Mucha inversión al inicio y luego constante dedicación

sábado 15 de noviembre de 2025 | 6:04hs.

Eric Stolar, investigador del Inta Cerro Azul, recordó que el cultivo de vid tiene un gran costo o inversión para arrancar. Además de las plantas, debe contemplarse el costo de los postes impregnados o de pino tratado para durar varios años, también una cantidad considerable de alambre para sostener los racimos a futuro. “Además del costo de infraestructura hay que sumar el manejo sanitario que requieren las plantas.
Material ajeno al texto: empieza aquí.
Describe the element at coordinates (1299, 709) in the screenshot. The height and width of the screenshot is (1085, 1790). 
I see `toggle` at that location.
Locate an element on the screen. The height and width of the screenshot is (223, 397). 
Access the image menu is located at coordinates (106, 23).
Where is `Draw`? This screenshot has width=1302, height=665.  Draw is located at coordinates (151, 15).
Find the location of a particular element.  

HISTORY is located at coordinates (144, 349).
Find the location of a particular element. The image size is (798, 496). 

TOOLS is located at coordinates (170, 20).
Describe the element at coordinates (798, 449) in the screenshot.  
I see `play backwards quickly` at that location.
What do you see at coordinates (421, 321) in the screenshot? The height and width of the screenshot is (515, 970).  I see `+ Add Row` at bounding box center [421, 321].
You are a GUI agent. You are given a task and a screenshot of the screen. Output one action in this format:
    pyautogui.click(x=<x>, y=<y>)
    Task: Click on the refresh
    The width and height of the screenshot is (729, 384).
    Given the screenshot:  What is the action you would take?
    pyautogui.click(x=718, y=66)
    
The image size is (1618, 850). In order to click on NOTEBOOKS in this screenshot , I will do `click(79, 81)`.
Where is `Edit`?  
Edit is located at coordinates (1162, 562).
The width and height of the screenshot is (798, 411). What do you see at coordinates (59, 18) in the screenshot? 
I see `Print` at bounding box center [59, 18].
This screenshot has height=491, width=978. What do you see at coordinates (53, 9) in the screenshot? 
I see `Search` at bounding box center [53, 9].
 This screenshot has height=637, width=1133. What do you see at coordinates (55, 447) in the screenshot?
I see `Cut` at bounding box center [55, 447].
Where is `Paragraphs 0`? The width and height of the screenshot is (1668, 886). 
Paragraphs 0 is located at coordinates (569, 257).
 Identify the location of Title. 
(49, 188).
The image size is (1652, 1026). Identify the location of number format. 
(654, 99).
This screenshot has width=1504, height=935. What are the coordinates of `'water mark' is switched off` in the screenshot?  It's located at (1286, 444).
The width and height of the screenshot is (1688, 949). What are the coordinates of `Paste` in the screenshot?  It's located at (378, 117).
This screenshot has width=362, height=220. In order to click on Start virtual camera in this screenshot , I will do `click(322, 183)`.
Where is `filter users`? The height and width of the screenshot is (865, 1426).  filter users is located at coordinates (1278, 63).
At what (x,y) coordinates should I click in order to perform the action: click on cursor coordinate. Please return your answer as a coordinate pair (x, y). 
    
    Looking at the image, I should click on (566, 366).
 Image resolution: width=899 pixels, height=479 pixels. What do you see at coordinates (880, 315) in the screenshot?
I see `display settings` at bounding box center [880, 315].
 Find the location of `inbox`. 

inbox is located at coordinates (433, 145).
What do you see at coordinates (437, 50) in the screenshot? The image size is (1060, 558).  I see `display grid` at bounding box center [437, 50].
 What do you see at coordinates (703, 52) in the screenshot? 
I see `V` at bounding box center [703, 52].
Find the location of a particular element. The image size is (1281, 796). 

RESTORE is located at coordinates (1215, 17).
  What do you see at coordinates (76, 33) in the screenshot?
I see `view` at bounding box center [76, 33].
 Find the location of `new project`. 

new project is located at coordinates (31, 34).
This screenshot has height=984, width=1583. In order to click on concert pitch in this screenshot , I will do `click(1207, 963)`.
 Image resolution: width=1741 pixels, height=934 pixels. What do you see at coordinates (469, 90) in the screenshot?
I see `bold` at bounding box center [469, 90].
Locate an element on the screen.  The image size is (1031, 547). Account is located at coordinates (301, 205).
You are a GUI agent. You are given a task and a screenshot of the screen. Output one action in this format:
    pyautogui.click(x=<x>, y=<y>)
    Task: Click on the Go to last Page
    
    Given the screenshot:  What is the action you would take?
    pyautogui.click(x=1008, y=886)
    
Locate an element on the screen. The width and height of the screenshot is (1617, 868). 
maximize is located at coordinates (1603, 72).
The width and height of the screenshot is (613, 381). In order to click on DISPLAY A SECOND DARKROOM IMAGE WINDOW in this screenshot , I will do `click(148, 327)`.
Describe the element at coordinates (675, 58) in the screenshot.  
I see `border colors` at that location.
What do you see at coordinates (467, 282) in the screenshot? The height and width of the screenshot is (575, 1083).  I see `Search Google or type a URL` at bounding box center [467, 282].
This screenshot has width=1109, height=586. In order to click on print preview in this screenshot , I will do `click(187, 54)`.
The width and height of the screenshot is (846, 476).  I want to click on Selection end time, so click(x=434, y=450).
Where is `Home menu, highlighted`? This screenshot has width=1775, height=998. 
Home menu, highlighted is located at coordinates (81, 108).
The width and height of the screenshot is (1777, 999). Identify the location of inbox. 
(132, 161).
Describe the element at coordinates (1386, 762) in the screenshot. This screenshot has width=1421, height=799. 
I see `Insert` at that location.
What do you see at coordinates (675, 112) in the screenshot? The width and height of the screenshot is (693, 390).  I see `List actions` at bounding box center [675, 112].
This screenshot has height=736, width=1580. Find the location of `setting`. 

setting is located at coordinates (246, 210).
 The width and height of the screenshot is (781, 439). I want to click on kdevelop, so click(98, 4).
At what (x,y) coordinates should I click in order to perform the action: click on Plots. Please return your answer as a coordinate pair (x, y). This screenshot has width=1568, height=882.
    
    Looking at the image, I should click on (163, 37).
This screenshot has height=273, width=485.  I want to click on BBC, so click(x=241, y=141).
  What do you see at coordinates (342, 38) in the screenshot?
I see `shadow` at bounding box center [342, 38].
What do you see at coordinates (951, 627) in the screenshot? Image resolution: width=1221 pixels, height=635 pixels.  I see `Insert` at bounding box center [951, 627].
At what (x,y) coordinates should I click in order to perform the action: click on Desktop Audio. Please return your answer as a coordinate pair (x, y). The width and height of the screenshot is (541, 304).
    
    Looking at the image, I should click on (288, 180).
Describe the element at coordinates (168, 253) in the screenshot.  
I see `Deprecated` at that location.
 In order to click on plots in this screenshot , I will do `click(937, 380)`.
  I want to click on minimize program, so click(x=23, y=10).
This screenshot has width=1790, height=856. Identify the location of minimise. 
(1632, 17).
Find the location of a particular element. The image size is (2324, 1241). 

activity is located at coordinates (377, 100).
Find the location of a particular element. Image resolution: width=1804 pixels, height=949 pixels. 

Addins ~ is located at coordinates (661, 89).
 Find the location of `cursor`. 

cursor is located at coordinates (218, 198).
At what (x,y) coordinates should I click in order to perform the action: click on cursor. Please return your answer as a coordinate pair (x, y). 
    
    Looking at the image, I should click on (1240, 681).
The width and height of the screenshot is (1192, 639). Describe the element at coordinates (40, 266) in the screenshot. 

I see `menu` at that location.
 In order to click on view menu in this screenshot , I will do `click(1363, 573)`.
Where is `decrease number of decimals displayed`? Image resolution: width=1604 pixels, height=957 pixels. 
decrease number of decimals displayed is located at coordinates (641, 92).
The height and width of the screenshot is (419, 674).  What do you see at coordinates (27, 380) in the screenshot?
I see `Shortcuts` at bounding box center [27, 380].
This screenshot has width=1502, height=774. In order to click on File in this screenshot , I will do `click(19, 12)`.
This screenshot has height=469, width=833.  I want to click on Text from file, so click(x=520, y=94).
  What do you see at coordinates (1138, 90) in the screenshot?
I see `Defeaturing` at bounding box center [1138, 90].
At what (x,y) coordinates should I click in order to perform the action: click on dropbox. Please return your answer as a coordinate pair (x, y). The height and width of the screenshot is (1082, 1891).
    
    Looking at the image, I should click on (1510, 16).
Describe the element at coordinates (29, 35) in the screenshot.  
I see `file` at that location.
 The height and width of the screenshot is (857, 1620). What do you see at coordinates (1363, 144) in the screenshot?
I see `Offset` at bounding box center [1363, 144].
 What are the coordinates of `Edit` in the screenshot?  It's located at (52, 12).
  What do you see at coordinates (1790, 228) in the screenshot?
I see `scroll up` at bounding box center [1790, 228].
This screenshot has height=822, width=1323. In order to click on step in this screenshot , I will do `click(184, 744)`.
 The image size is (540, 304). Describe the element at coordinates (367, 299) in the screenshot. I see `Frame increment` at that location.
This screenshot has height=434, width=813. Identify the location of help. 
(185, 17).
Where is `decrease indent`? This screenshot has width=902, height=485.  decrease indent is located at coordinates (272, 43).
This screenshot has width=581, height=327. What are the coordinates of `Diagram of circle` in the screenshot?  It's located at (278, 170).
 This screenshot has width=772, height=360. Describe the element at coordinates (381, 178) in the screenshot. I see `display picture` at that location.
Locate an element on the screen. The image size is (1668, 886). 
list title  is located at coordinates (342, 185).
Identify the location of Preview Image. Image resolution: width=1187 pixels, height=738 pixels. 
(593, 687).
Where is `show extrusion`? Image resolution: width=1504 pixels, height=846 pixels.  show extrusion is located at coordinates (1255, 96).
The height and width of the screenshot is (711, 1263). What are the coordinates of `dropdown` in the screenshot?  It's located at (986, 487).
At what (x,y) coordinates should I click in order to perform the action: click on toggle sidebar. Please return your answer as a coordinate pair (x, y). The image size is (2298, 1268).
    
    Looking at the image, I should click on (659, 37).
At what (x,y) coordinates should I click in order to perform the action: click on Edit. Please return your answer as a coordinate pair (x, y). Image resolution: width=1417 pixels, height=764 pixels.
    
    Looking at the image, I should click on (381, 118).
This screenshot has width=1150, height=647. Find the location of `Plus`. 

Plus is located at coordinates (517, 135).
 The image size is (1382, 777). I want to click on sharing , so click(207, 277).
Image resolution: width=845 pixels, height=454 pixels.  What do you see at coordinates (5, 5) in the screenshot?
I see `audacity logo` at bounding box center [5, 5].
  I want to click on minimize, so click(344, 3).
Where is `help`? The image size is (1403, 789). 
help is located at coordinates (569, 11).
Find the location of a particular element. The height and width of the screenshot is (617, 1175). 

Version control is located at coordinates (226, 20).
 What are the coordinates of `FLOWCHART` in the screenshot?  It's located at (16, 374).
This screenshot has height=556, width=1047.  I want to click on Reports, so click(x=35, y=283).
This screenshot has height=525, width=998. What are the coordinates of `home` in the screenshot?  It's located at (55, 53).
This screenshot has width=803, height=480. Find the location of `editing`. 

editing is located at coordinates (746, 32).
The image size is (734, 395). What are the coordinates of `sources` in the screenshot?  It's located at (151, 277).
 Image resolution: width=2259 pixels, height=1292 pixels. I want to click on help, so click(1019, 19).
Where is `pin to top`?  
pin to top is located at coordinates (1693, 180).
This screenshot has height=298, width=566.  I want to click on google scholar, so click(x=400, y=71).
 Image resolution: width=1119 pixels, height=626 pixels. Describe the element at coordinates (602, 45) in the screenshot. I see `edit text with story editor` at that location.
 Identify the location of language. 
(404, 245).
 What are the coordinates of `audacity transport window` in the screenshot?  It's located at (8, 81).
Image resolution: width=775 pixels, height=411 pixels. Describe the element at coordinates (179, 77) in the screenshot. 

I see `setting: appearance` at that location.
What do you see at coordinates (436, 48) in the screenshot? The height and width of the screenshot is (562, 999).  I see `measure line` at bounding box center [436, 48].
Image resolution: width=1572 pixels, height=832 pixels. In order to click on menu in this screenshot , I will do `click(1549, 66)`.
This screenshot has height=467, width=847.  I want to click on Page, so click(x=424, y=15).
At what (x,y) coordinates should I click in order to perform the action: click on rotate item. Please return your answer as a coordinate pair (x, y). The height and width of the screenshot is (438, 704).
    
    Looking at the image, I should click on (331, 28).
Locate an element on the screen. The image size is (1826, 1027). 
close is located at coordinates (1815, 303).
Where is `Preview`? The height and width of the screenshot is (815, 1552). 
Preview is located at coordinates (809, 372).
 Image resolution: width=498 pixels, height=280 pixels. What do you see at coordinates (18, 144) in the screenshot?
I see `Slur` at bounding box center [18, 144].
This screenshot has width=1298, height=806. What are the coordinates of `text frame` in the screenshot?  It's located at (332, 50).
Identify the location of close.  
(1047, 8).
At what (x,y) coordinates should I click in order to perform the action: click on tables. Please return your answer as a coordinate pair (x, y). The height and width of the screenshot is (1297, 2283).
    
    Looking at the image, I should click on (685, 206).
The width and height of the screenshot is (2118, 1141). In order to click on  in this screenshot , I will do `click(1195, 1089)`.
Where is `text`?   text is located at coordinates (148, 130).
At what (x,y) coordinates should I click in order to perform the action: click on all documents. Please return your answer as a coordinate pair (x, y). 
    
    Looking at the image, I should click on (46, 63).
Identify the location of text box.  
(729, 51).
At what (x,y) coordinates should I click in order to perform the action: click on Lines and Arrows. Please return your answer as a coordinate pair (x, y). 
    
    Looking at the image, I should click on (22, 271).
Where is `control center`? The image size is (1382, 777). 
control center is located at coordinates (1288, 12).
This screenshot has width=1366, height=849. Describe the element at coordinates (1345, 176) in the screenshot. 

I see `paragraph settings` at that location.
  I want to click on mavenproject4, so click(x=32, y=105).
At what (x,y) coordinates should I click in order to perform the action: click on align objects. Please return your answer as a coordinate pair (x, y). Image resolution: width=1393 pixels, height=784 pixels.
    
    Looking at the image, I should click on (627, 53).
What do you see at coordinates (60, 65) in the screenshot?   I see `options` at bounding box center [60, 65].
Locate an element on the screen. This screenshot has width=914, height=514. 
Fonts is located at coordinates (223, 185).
Y otro importante limitante es la mano de obra que tenemos en las chacras porque en general son pocos los jóvenes que se quedan. La mayoría sí lo puede hacer, estudia o busca tener otra profesión”, consideró.

Además de todas las limitaciones, Stolar señaló el riesgo creciente de fenómenos climáticos que pueden acabar con las cosechas. “El mayor riesgo son las granizadas y después están las otras inversiones que se tienen que hacer pensando en que las plantas produzcan con calidad. Por ejemplo, el riego por goteo tiene que estar. El manejo sanitario hay que hacerlo, nuestro clima es complejo. Son varios factores a tener en cuenta, pero si se maneja bien se logra una fruta de calidad muy apreciada”, evaluó.

Y enfatizó: “Hay una gran diferencia entre un fruticultor que trabaja sus cultivos como tal y otra persona que sólo tiene plantas frutales en su chacra y va cosechando según lo que le da cada año”.

Stolar indicó que la uva local además puede tener competencia de la producción de Brasil, pero aún así es un cultivo con mucho potencial. “La uva de Brasil que tenemos ahora es fruta que llega del norte del país vecino. Tiene un alto costo de flete y aún así es rentable para los agricultores brasileños. Con la uva misionera puede pasar lo mismo, una uva venus bien manejada puede dar entre 18 y 20 toneladas por hectárea”.

Razonó que el problema para algunas producciones es la fruta que puede llegar a entrar ilegalmente a precios muy bajos al país. “Hay casos que han comentado los productores que mientras a ellos les pueden pagar el kilo de banana puesto en el Mercado de Buenos Aires a unos 1.000 pesos, saben que está entrando banana de Bolivia con un precio final de 200 pesos por kilo. Eso es preocupante porque queda muy por debajo de sus costos de producción y no hay posibilidad de competir”, analizó.